- **EXERCISE OBJECTIVE**
What lines below include the word "agent"? Copy each one.

- **SUPPLIED MATERIAL**

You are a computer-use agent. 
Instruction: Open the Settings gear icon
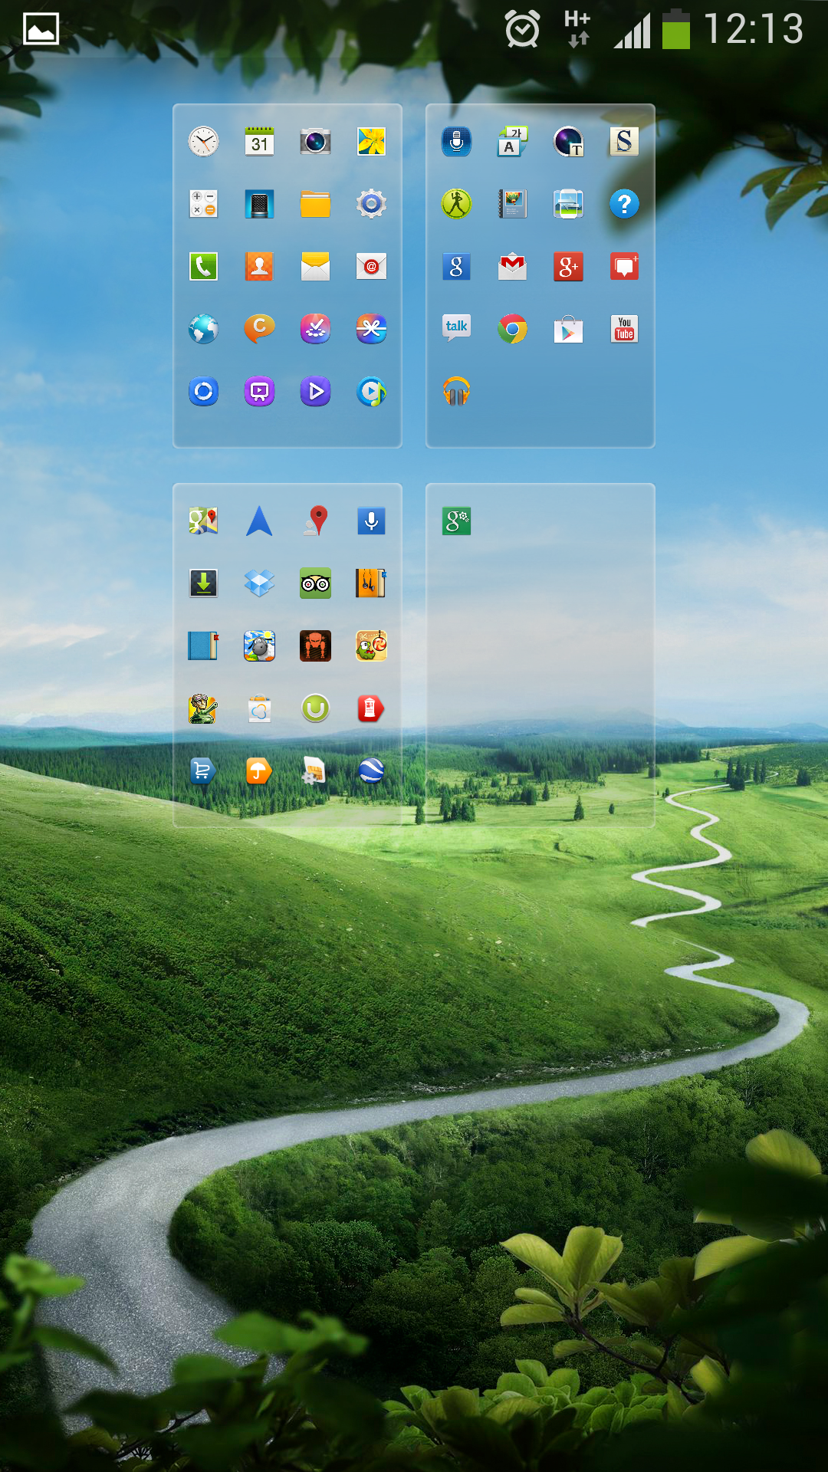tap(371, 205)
* * *
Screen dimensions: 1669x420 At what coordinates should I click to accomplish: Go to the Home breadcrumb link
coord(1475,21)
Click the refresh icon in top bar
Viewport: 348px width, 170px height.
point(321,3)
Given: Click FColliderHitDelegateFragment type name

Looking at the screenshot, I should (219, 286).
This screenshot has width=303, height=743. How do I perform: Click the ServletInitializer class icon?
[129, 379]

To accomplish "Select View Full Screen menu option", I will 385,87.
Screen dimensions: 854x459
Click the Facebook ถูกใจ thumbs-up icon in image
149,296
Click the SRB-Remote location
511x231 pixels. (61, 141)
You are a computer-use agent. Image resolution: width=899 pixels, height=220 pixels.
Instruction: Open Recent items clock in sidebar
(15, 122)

- **EXERCISE RESPONSE**
You are a computer-use agent. 
You are a computer-use agent. Image resolution: width=899 pixels, height=220 pixels.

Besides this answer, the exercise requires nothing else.